Deciphering cis-regulatory elements or de novo motif-finding in genomes still remains elusive although much algorithmic effort has been expended. The Markov chain Monte Carlo (MCMC) method such as Gibbs motif samplers has been widely employed to solve the de novo motif-finding problem through sequence local alignment. Nonetheless, the MCMC-based motif samplers still suffer from local maxima like EM.

Therefore, as a prerequisite for finding good local alignments, these motif algorithms are often independently run a multitude of times, but without information exchange between different chains. Hence it would be worth a new algorithm design enabling such information exchange.

Results

This paper presents a novel motif-finding algorithm by evolving a population of Markov chains with information exchange (PMC), each of which is initialized as a random alignment and run by the Metropolis-Hastings sampler (MHS). It is progressively updated through a series of local alignments stochastically sampled. Explicitly, the PMC motif algorithm performs stochastic sampling as specified by a population-based proposal distribution rather than individual ones, and adaptively evolves the population as a whole towards a global maximum. The alignment information exchange is accomplished by taking advantage of the pooled motif site distributions.
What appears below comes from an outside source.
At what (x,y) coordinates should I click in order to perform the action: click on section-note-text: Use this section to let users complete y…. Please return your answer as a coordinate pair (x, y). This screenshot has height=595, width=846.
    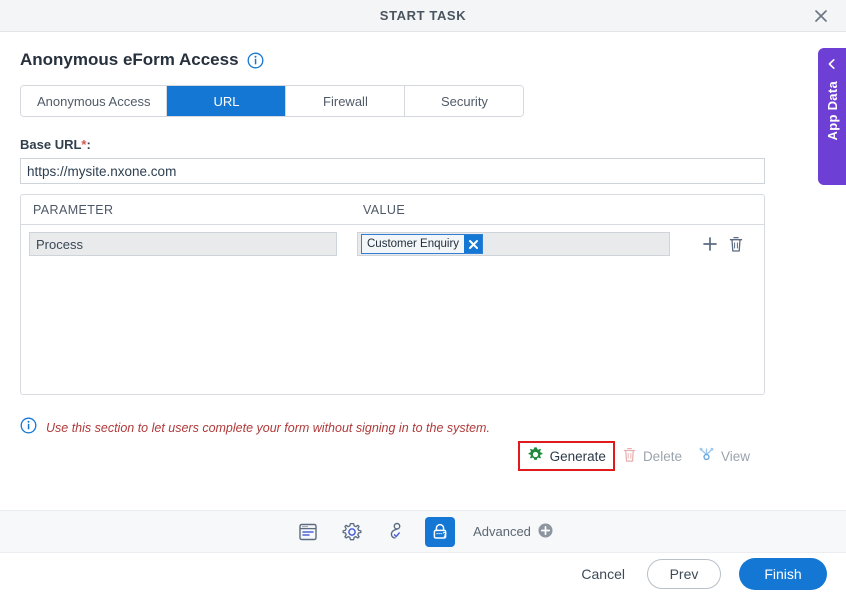
    Looking at the image, I should click on (268, 428).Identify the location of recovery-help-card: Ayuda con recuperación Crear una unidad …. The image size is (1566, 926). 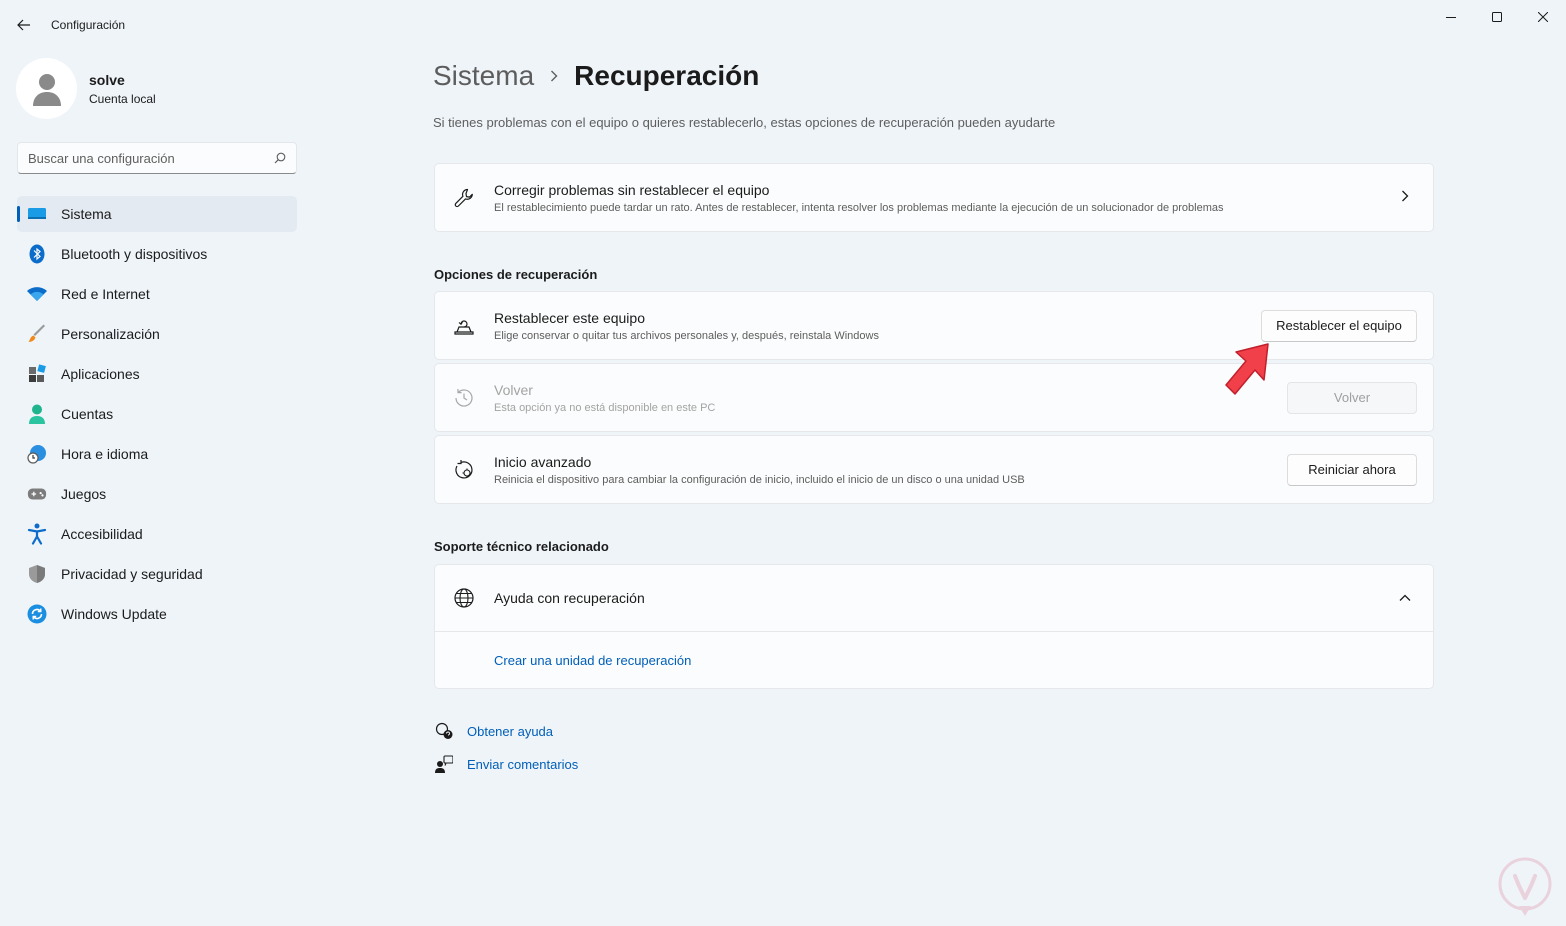
(934, 626).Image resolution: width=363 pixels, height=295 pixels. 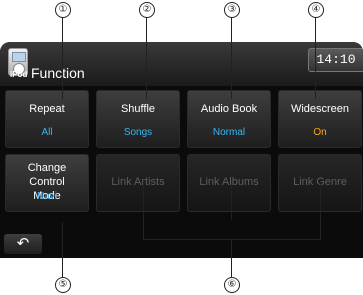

A distinct method for running multiple independent Markov chains (IMC) without information exchange, or dubbed as the IMC motif algorithm, is also devised to compare with its PMC counterpart.

Conclusion

Experimental studies demonstrate that the performance could be improved if pooled information were used to run a population of motif samplers. The new PMC algorithm was able to improve the convergence and outperformed other popular algorithms tested using simulated and biological motif sequences.